### [MATERIAL FOR THIS TASK]
%%

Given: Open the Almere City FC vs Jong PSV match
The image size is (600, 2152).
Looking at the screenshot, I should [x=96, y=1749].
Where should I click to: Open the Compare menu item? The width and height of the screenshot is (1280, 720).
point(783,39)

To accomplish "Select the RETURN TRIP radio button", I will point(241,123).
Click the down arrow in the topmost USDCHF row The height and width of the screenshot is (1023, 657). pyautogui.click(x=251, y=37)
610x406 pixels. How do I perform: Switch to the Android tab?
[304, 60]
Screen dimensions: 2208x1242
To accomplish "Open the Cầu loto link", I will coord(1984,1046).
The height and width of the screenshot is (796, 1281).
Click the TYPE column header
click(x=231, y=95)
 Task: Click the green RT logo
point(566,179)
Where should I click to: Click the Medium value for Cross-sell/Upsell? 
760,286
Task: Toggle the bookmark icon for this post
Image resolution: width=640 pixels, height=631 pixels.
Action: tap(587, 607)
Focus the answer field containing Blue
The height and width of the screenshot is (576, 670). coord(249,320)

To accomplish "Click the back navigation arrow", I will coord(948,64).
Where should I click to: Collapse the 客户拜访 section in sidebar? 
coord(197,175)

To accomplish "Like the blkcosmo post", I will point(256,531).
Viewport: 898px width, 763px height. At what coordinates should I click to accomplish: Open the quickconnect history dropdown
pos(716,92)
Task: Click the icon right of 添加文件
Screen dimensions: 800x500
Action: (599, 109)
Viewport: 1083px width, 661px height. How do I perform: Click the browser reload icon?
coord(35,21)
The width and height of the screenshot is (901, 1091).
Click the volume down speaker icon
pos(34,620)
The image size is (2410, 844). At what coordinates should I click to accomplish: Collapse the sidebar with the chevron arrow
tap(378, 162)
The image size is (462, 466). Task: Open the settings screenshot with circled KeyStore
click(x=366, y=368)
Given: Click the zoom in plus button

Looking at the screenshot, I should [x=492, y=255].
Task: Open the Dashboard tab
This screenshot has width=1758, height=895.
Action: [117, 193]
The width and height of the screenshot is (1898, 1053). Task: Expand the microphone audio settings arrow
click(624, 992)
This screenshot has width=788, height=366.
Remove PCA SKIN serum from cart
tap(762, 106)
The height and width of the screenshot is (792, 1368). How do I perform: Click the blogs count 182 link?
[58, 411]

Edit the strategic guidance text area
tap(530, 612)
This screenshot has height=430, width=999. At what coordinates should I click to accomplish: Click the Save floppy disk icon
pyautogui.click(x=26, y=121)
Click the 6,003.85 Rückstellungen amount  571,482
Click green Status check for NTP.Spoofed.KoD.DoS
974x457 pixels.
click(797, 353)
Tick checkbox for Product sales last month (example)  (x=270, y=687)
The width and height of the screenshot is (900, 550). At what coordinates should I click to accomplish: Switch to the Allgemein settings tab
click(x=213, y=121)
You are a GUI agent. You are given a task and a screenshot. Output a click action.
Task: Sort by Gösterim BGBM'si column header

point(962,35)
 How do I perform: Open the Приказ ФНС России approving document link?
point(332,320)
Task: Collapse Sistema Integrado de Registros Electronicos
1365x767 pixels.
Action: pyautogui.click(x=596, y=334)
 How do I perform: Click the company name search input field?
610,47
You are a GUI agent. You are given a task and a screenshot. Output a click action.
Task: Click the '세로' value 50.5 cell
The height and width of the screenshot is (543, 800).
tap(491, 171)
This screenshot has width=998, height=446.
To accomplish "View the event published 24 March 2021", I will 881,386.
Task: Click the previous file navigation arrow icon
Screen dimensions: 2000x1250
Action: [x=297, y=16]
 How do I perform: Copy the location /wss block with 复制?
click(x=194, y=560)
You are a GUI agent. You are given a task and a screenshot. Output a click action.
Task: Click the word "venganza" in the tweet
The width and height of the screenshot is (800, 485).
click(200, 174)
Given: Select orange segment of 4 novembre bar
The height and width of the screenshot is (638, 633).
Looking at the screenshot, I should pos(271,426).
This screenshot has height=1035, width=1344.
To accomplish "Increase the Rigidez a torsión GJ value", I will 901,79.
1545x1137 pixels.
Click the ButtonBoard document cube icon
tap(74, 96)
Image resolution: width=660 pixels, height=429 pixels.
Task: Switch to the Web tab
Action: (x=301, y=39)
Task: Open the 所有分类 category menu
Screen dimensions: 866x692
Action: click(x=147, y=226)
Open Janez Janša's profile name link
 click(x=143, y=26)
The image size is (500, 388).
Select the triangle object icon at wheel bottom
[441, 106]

%%

### [WHAT NEEDS TO BE DONE]
Retype every line of the material above without altering anything.

### [TASK RESPONSE]
Given: Open the Almere City FC vs Jong PSV match
The image size is (600, 2152).
Looking at the screenshot, I should [x=96, y=1749].
Where should I click to: Open the Compare menu item? The width and height of the screenshot is (1280, 720).
point(783,39)

To accomplish "Select the RETURN TRIP radio button", I will point(241,123).
Click the down arrow in the topmost USDCHF row The height and width of the screenshot is (1023, 657). pyautogui.click(x=251, y=37)
610x406 pixels. How do I perform: Switch to the Android tab?
[304, 60]
Screen dimensions: 2208x1242
To accomplish "Open the Cầu loto link", I will coord(1984,1046).
The height and width of the screenshot is (796, 1281).
Click the TYPE column header
click(x=231, y=95)
 Task: Click the green RT logo
point(566,179)
Where should I click to: Click the Medium value for Cross-sell/Upsell? 
760,286
Task: Toggle the bookmark icon for this post
Image resolution: width=640 pixels, height=631 pixels.
Action: tap(587, 607)
Focus the answer field containing Blue
The height and width of the screenshot is (576, 670). coord(249,320)

To accomplish "Click the back navigation arrow", I will coord(948,64).
Where should I click to: Collapse the 客户拜访 section in sidebar? 
coord(197,175)

To accomplish "Like the blkcosmo post", I will point(256,531).
Viewport: 898px width, 763px height. At what coordinates should I click to accomplish: Open the quickconnect history dropdown
pos(716,92)
Task: Click the icon right of 添加文件
Screen dimensions: 800x500
Action: (599, 109)
Viewport: 1083px width, 661px height. How do I perform: Click the browser reload icon?
coord(35,21)
The width and height of the screenshot is (901, 1091).
Click the volume down speaker icon
pos(34,620)
The image size is (2410, 844). At what coordinates should I click to accomplish: Collapse the sidebar with the chevron arrow
tap(378, 162)
The image size is (462, 466). Task: Open the settings screenshot with circled KeyStore
click(x=366, y=368)
Given: Click the zoom in plus button

Looking at the screenshot, I should [x=492, y=255].
Task: Open the Dashboard tab
This screenshot has width=1758, height=895.
Action: [117, 193]
The width and height of the screenshot is (1898, 1053). Task: Expand the microphone audio settings arrow
click(624, 992)
This screenshot has width=788, height=366.
Remove PCA SKIN serum from cart
tap(762, 106)
The height and width of the screenshot is (792, 1368). How do I perform: Click the blogs count 182 link?
[58, 411]

Edit the strategic guidance text area
tap(530, 612)
This screenshot has height=430, width=999. At what coordinates should I click to accomplish: Click the Save floppy disk icon
pyautogui.click(x=26, y=121)
Click the 6,003.85 Rückstellungen amount  571,482
Click green Status check for NTP.Spoofed.KoD.DoS
974x457 pixels.
click(797, 353)
Tick checkbox for Product sales last month (example)  (x=270, y=687)
The width and height of the screenshot is (900, 550). At what coordinates should I click to accomplish: Switch to the Allgemein settings tab
click(x=213, y=121)
You are a GUI agent. You are given a task and a screenshot. Output a click action.
Task: Sort by Gösterim BGBM'si column header

point(962,35)
 How do I perform: Open the Приказ ФНС России approving document link?
point(332,320)
Task: Collapse Sistema Integrado de Registros Electronicos
1365x767 pixels.
Action: pyautogui.click(x=596, y=334)
 How do I perform: Click the company name search input field?
610,47
You are a GUI agent. You are given a task and a screenshot. Output a click action.
Task: Click the '세로' value 50.5 cell
The height and width of the screenshot is (543, 800).
tap(491, 171)
This screenshot has width=998, height=446.
To accomplish "View the event published 24 March 2021", I will 881,386.
Task: Click the previous file navigation arrow icon
Screen dimensions: 2000x1250
Action: [x=297, y=16]
 How do I perform: Copy the location /wss block with 复制?
click(x=194, y=560)
You are a GUI agent. You are given a task and a screenshot. Output a click action.
Task: Click the word "venganza" in the tweet
The width and height of the screenshot is (800, 485).
click(200, 174)
Given: Select orange segment of 4 novembre bar
The height and width of the screenshot is (638, 633).
Looking at the screenshot, I should pos(271,426).
This screenshot has height=1035, width=1344.
To accomplish "Increase the Rigidez a torsión GJ value", I will 901,79.
1545x1137 pixels.
Click the ButtonBoard document cube icon
tap(74, 96)
Image resolution: width=660 pixels, height=429 pixels.
Task: Switch to the Web tab
Action: (x=301, y=39)
Task: Open the 所有分类 category menu
Screen dimensions: 866x692
Action: click(x=147, y=226)
Open Janez Janša's profile name link
 click(x=143, y=26)
The image size is (500, 388).
Select the triangle object icon at wheel bottom
[441, 106]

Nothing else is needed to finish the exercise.